Executive Summary
Publically reported data on payments made to physicians will be available in September 2014, as a result of The Physician Payment Sunshine Act. This could help plaintiff attorneys to strengthen malpractice claims.
There could be an inference or circumstantial evidence that the physician’s independent judgment was clouded by financial relationships.
To use a physician’s financial relationships as evidence, the plaintiff’s attorney has to show that the payment is relevant.
A significant financial relationship could open up the physician to punitive damages, if the attorney can show an ulterior financial motive behind the prescribing decision.
Under The Physician Payment Sunshine Act, manufacturers of drugs, devices, and biological and medical supplies are required to report payments made to physicians to the Centers for Medicare and Medicaid Services. This data, once it is posted on a public website in September 2014, could help plaintiff attorneys to strengthen malpractice claims.
"Many physicians and practice managers do not realize that the net is very broad. Even being taken out to lunch is going to be reportable," says William M. Mandell, JD, an attorney with Pierce & Mandell in Boston.
A plaintiff attorney could argue that a physician’s relationship with industry is relevant to a claim that the physician committed professional negligence. "In some malpractice cases, there could be an inference or circumstantial evidence that the physician’s independent judgment was clouded by financial relationships," says Mandell.
Nothing in the statute or the implementing rules prevents the data from being used in court. "So, the information will be out there, and it really all just depends on the rule of relevancy," says Christopher Robertson, PhD, JD, associate professor at the University of Arizona’s James E. Rogers College of Law in Tucson.
While the easy availability of the database will increase the likelihood of plaintiffs’ attorneys checking it as part of their due diligence investigation of a claim, says Robertson, "in another sense, there is nothing new here."
Even before the act, a plaintiff’s attorney could have always gotten the information through civil discovery by asking about it at deposition, requesting production of documents, or via subpoena to the manufacturer. "There is a wealth of publically accessible data already on physicians and industry," says Mandell. "Many of the larger pharmaceutical companies, as part of settlements with the government on false claim cases, or even voluntarily, have put up their data to get ahead of the curve."
Some states have had transparency laws in place for several years requiring manufacturers and distributors of pharmaceuticals and devices to report certain transfers of value of payment to doctors licensed in the state.
"The Sunshine Act is not necessarily going to be that revolutionary or dramatically different than what’s already been publically accessible, but will be a more comprehensive and easily searchable database," says Mandell.
Relevancy is issue
To use a physician’s financial relationships as evidence, the plaintiff’s attorney has to show the judge why the payment is relevant.
"I do not think that many judges will allow the payment alone to tar the doctor," says Robertson. However, if the plaintiff’s attorney can tie the payment to the specific clinical decision that the physician made, then it might be admissible.
"Such a payment may show bias: that the physician erred on the side of prescribing, when he or she really should not have done so," says Robertson. A significant financial relationship could open up the physician to punitive damages, if the attorney can show an ulterior financial motive behind the prescribing decision.
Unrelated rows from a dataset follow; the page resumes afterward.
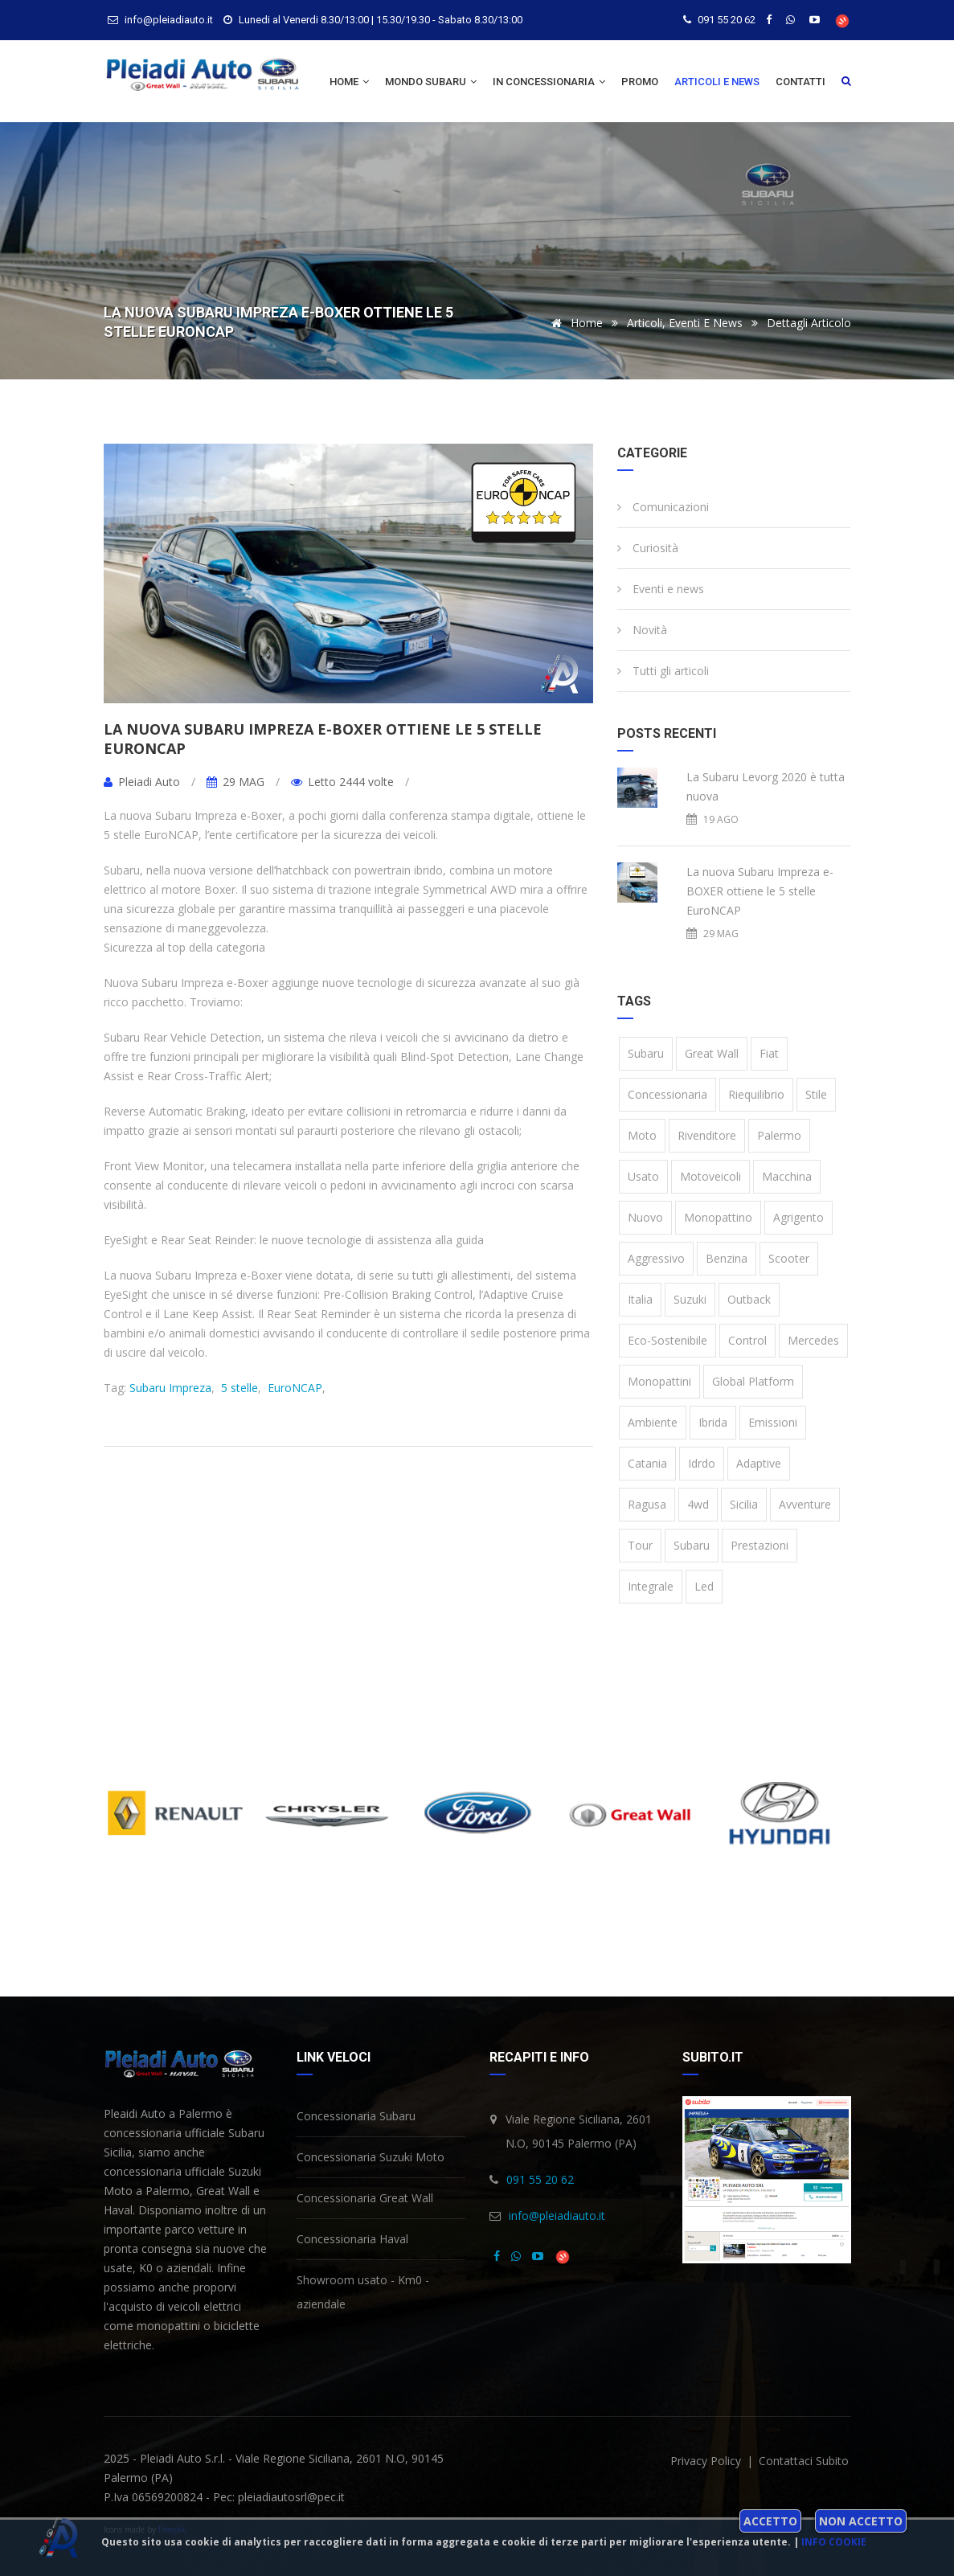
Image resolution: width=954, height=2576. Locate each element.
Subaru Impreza (170, 1387)
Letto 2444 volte (342, 781)
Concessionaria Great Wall (365, 2197)
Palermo (779, 1135)
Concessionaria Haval (352, 2238)
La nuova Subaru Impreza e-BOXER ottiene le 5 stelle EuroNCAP (323, 738)
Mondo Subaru (431, 82)
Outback (749, 1299)
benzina (726, 1258)
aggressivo (656, 1258)
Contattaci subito (804, 2460)
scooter (788, 1258)
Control (747, 1340)
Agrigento (798, 1217)
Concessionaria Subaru (356, 2115)
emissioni (772, 1422)
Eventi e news (660, 588)
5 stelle (238, 1387)
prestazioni (759, 1545)
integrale (651, 1586)
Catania (647, 1463)
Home (349, 82)
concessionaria (667, 1094)
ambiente (653, 1422)
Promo (639, 82)
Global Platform (753, 1381)
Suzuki (690, 1299)
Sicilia (744, 1504)
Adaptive (758, 1463)
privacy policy (707, 2460)
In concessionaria (549, 82)
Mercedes (813, 1340)
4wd (698, 1504)
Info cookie (833, 2542)
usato (643, 1176)
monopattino (718, 1217)
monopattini (659, 1381)
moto (642, 1135)
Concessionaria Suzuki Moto (370, 2156)
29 (235, 781)
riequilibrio (756, 1094)
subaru (692, 1545)
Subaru (646, 1053)
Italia (640, 1299)
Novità (642, 629)
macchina (787, 1176)
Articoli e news (717, 82)
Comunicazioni (663, 506)
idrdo (701, 1463)
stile (816, 1094)
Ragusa (647, 1504)
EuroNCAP (293, 1387)
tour (640, 1545)
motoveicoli (710, 1176)
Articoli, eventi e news (685, 322)
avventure (805, 1504)
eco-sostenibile (667, 1340)
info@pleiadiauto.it (557, 2215)
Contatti (800, 82)
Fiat (769, 1053)
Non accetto (861, 2521)
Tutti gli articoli (663, 670)
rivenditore (707, 1135)
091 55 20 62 (726, 20)
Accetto (770, 2521)
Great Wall (712, 1053)
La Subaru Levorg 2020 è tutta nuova (765, 786)
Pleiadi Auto (143, 781)
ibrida (712, 1422)
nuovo (645, 1217)
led (704, 1586)
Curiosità (647, 547)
"Physicians may be able to better defend such claims if they also make disclosures directly to patients, at the point when the patient is making the ultimate treatment decision," says Robertson.
Financial motives to prescribe
Physicians with financial ties to drug and device companies might be more likely to prescribe those companies’ products to their patients, says Stephanie M. Godfrey, JD, an attorney in the Philadelphia office of Pepper Hamilton.
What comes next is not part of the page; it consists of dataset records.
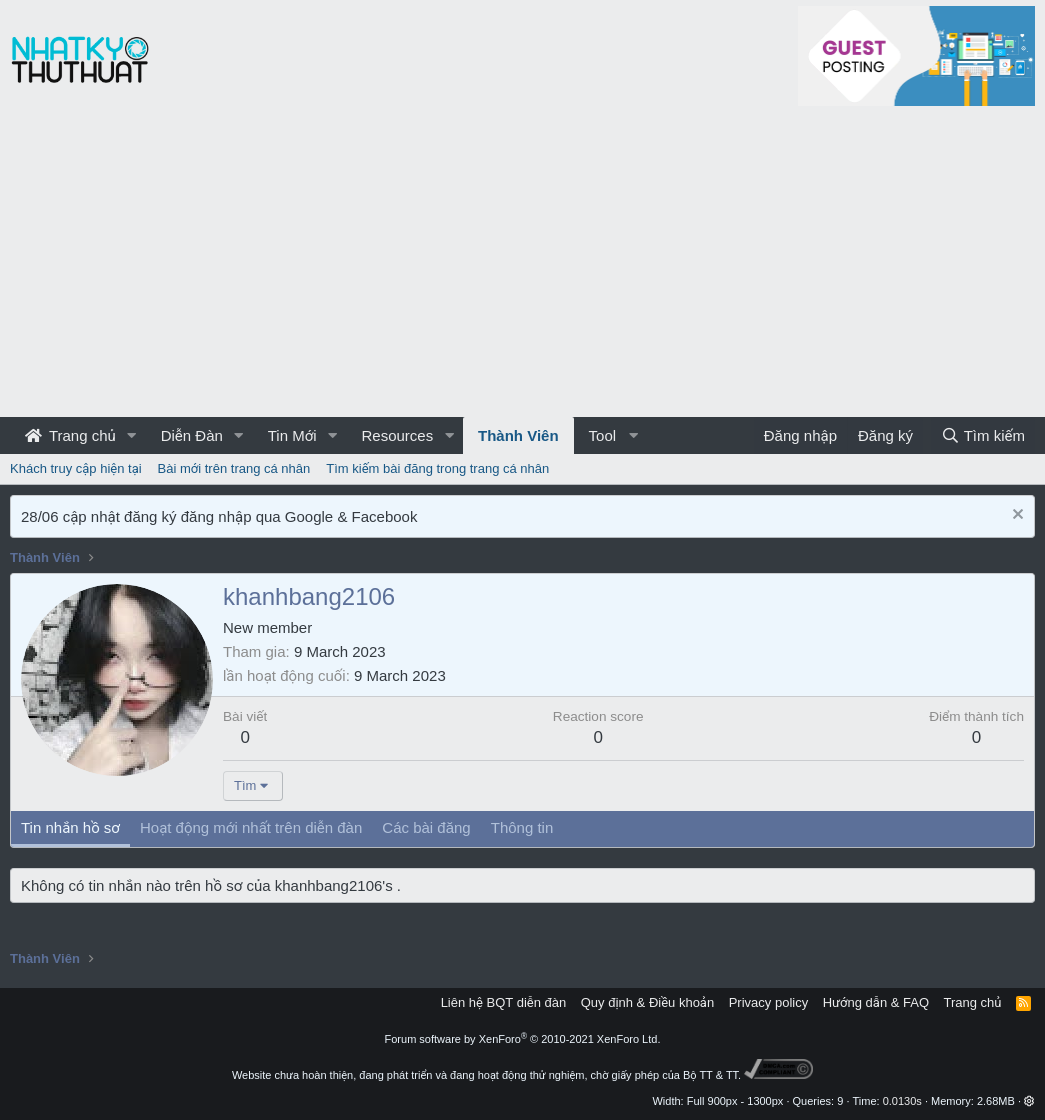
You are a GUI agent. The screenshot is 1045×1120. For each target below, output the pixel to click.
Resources (397, 435)
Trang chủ (70, 435)
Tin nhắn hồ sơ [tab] (70, 827)
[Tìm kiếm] (983, 435)
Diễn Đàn (192, 435)
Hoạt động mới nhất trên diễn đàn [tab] (251, 827)
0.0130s (902, 1101)
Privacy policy (768, 1002)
"If physicians are overprescribing products or prescribing products that are not medically necessary for patients, the risk of patient harm and medical malpractice increases," she says.
The Sunshine Act database might reveal a financial tie to a company whose product is allegedly connected to the patient’s injury. "A patient and his or her attorney may view the information as evidence that the physician’s motivation to prescribe the product was based on financial considerations and not the best interests of the patient," says Godfrey. This situation is true even if a physician’s prescribing habits are entirely appropriate and in accordance with accepted medical standards, she adds.
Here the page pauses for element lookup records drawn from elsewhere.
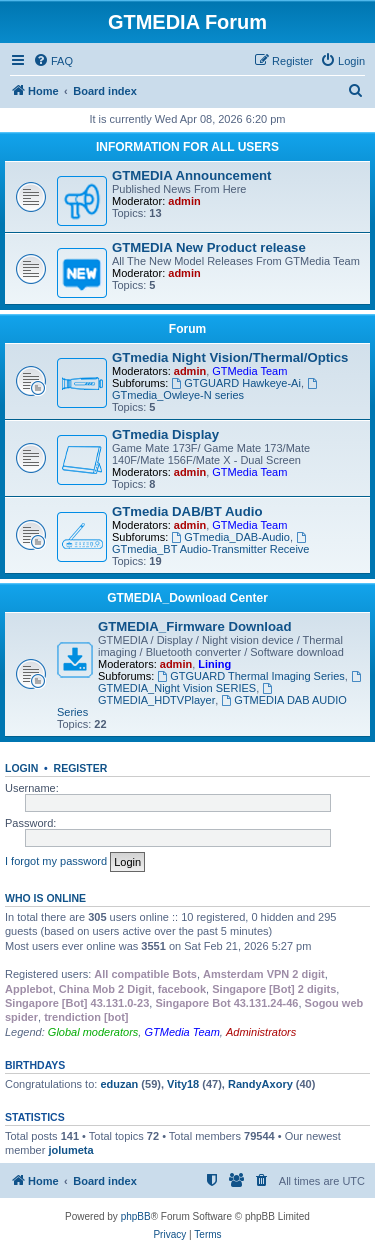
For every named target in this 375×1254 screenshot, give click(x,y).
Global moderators (93, 1032)
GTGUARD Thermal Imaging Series (250, 676)
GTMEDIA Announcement (191, 175)
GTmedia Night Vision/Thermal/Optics (230, 357)
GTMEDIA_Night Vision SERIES (231, 682)
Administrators (261, 1032)
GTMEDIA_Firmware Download (194, 626)
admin (184, 201)
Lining (214, 664)
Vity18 (183, 1084)
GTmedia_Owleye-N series (216, 389)
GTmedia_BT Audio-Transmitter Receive (210, 543)
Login (21, 768)
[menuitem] (53, 61)
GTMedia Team (249, 371)
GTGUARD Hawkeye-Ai (236, 383)
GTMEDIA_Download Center (187, 598)
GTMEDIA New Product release (209, 247)
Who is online (45, 898)
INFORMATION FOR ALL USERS (187, 147)
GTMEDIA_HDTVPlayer (186, 694)
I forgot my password (56, 861)
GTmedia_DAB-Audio (230, 537)
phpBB (136, 1216)
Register (81, 768)
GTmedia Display (165, 434)
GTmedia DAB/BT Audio (187, 511)
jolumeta (70, 1150)
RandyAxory (260, 1084)
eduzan (119, 1084)
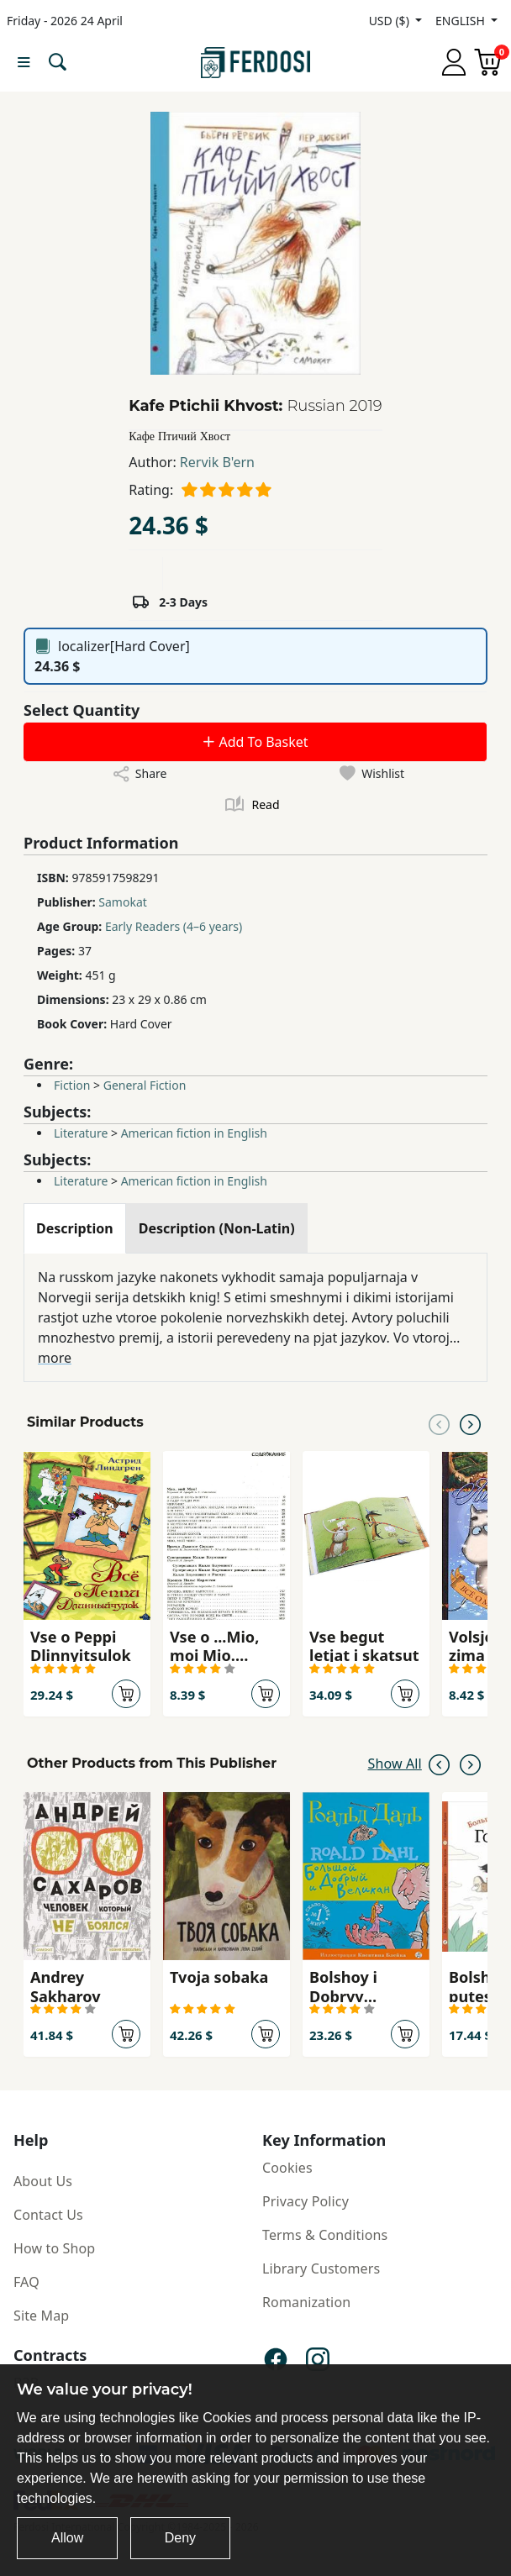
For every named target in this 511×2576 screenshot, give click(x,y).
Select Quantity (82, 710)
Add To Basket (255, 742)
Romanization (306, 2302)
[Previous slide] (439, 1422)
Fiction (72, 1085)
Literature (81, 1133)
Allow (67, 2538)
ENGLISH (461, 21)
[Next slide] (470, 1422)
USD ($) (391, 21)
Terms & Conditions (324, 2235)
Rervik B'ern (217, 462)
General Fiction (145, 1085)
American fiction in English (194, 1133)
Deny (180, 2538)
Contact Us (48, 2214)
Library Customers (321, 2268)
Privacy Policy (305, 2201)
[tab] (75, 1228)
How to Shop (54, 2248)
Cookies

"Such information can be used to support a claim that the physician overprescribed products, or was negligent in prescribing products because of the financial incentives received from manufacturers," says Godfrey. She says physicians should do these things to protect themselves legally:
• Adhere to applicable state and federal disclosure requirements.
• Keep detailed documentation regarding the medical necessity of any products manufactured by companies with which the physician has a financial relationship.
• Consult with an attorney to make sure such arrangements comply with applicable healthcare laws, such as the federal Anti-Kickback Statute and Stark Law, and analogous state laws.
"To the extent such arrangements contain unlawful payments in exchange for referrals, physicians could also be prosecuted for violating fraud and abuse laws in addition to being sued for medical malpractice," warns Godfrey.